Saved entries:
'''
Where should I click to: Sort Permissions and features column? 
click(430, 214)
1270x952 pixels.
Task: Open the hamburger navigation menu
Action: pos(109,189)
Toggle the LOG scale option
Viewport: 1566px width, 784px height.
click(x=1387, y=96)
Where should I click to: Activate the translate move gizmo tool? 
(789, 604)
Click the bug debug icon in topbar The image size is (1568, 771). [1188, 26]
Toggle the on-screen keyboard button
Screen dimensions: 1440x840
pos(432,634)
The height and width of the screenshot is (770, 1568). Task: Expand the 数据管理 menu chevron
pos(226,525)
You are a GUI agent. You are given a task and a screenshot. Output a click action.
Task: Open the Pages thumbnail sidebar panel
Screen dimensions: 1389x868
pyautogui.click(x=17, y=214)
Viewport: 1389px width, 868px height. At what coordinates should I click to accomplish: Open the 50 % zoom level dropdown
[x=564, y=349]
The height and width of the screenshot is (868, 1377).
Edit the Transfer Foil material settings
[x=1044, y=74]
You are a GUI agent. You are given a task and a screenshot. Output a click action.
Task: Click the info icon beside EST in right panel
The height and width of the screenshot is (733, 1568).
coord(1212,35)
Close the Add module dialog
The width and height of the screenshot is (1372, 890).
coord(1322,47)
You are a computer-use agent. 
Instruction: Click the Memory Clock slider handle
'''
## Task description
Every line that holds the string "icon" must be copied from the records above.

## Problem solution
Click the bug debug icon in topbar The image size is (1568, 771). [1188, 26]
Task: Click the info icon beside EST in right panel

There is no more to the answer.